Extrait du document >>
À la fois amis et rivaux, les quatre hommes peignaient le portrait des uns et des autres et traînaient ensemble à Soho, dans le centre de la capitale. Lucian Freud et Frank Auerbach ont par ailleurs tous les deux fui l’Allemagne nazie étant enfants. Selon M. Calvocoressi, les quatre artistes avaient un “besoin de rajeunir” la peinture représentative “et c’est ce qu’ils ont fait pendant un demi-siècle en gardant l’humain comme sujet principal de leur art”.

Point fort de l’exposition : le portrait réalisé par Michael Andrews de Lucian Freud et de Francis Bacon avec la modèle Henrietta Moraes. Londres est également au cœur de l’événement qui rassemble un tableau montrant la vue du studio londonien de Freud et une peinture de Primrose Hill – grand parc de la capitale – par Auerbach.

Quelque 40 tableaux sont exposés, tirés de collections publiques et privées, dont de nombreux portraits de chaque artiste réalisés par le reste du quatuor. Pour M. Calvocoressi, les quatre hommes étaient les artistes “les plus radicaux” de leur génération. “Ils parlaient sans cesse d’art […]. Ils formaient un groupe à part” à une époque où les gens se tournaient vers l’art pop, conceptuel ou minimaliste.

Consigne 1 >> Extrayez de l'article sur l'exposition des quatre peintres le passage allant de « Point fort de » à « conceptuel ou minimaliste. ».
Consigne 2 >> D'après l'article sur l'exposition des quatre peintres, combien de tableaux sont exposés ?
Consigne 3 >> Poursuivez l'article sur l'exposition des quatre peintres à partir de sa dernière phrase.
Le listing provient d'une source distincte de cet extrait.

Données fournies >>

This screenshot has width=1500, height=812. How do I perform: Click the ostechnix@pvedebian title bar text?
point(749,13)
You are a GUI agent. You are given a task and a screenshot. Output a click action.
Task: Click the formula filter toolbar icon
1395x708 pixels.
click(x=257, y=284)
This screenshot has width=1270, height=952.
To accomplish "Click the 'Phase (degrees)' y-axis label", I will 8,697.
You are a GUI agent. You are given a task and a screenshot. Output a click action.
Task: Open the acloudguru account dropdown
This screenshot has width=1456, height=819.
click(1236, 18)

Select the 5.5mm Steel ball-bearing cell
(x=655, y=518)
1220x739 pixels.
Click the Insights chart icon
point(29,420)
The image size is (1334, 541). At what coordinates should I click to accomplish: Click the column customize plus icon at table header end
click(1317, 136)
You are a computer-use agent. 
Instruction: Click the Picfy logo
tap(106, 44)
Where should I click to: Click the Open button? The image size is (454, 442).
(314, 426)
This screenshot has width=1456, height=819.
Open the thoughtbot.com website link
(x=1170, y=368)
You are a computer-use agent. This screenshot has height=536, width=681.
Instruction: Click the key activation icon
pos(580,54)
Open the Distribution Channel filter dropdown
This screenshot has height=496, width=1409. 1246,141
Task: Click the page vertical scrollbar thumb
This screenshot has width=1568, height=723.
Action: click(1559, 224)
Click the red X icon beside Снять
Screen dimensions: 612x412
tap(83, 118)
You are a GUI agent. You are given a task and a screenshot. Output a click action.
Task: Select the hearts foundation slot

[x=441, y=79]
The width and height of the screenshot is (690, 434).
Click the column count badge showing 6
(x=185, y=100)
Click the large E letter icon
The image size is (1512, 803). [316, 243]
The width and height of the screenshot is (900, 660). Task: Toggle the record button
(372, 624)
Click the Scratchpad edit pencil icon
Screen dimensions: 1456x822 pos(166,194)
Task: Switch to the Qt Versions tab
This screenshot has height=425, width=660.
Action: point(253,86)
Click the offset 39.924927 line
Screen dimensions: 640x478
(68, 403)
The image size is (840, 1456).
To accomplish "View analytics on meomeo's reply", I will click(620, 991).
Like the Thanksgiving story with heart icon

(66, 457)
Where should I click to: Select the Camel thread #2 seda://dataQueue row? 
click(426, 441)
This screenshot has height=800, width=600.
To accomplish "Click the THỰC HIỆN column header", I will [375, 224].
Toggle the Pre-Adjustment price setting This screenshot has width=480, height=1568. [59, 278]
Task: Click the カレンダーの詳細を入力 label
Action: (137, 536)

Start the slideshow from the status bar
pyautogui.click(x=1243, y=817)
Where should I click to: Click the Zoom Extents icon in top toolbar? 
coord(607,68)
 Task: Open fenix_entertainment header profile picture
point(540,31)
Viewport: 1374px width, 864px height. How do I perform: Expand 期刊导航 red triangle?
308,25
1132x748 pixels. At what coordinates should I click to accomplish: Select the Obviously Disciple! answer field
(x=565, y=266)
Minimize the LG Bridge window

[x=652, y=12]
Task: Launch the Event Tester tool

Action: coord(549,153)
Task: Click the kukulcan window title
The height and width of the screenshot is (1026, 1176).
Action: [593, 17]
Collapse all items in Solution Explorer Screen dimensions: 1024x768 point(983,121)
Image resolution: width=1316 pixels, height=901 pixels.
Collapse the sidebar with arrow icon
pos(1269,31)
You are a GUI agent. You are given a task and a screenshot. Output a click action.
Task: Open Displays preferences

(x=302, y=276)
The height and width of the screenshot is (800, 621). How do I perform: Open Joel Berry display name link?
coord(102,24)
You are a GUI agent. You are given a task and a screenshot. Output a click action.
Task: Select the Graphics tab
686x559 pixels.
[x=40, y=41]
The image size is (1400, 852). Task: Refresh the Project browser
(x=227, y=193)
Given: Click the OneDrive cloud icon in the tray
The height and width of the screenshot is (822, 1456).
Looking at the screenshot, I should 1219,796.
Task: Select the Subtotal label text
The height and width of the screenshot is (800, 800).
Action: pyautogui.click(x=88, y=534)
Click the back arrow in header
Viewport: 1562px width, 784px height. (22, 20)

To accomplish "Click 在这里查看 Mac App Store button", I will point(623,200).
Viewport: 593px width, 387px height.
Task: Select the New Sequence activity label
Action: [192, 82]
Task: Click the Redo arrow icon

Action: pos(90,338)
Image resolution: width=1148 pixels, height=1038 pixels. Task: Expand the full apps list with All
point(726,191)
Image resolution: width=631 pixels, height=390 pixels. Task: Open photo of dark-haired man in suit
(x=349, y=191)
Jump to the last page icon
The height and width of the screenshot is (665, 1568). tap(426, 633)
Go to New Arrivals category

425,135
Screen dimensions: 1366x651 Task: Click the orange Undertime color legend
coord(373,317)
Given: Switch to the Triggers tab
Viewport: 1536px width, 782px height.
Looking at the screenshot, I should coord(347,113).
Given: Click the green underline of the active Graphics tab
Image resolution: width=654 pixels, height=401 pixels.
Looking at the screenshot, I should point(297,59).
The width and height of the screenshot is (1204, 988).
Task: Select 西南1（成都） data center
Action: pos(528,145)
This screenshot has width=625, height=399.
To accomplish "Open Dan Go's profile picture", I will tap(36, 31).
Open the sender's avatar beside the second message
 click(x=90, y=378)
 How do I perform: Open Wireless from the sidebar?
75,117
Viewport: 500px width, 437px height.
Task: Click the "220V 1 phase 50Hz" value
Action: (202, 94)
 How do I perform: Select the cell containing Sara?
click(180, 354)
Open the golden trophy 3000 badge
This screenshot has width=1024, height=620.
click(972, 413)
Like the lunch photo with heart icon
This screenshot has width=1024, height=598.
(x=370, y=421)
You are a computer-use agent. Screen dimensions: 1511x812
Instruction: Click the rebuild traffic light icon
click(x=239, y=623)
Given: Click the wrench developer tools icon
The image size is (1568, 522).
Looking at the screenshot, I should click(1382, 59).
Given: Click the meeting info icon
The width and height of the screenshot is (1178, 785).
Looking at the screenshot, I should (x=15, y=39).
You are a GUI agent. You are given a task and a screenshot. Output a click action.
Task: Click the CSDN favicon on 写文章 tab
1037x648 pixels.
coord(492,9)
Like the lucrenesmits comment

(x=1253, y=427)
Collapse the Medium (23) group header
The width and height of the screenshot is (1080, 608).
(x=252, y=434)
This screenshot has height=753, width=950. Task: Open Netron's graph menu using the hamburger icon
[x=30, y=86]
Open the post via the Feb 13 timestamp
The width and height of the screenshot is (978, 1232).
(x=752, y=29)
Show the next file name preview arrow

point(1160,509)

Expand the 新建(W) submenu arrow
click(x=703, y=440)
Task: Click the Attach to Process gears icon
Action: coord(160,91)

Réponse rédigée 1 >>
Point fort de l’exposition : le portrait réalisé par Michael Andrews de Lucian Freud et de Francis Bacon avec la modèle Henrietta Moraes. Londres est également au cœur de l’événement qui rassemble un tableau montrant la vue du studio londonien de Freud et une peinture de Primrose Hill – grand parc de la capitale – par Auerbach.

Quelque 40 tableaux sont exposés, tirés de collections publiques et privées, dont de nombreux portraits de chaque artiste réalisés par le reste du quatuor. Pour M. Calvocoressi, les quatre hommes étaient les artistes “les plus radicaux” de leur génération. “Ils parlaient sans cesse d’art […]. Ils formaient un groupe à part” à une époque où les gens se tournaient vers l’art pop, conceptuel ou minimaliste.

Réponse rédigée 2 >> Quelque 40 tableaux, tirés de collections publiques et privées.

Réponse rédigée 3 >>
Selon le conservateur, “de nombreux artistes ont perdu foi en l’humanité et en la peinture” après le nazisme. Mais les quatre amis “ont gardé leur intérêt pour la forme humaine” et Freud en particulier “s’est perfectionné dans le portrait nu plus que les autres”.

Parmi les autres œuvres exposées, on trouve des toiles représentant des épouses, amant·e·s, modèles, enfants et parents des artistes, comme le Portrait d’un homme qui descend un escalier – hommage de Bacon à son amant George Dyer qui a mis fin à ses jours en 1971 – ou encore Portrait nu sur un canapé rouge qui représente la fille de Freud, Bella.

Ce tableau, peint entre 1989 et 1991 quand Bella avait une vingtaine d’années, avait été qualifié par l’ami du peintre et photographe Bruce Bernard de son “œuvre la plus audacieuse et sensible”. Des quatre peintres, seul Frank Auerbach est toujours en vie à 91 ans. Bacon est mort en 1992, Andrews en 1995 et Freud en 2011.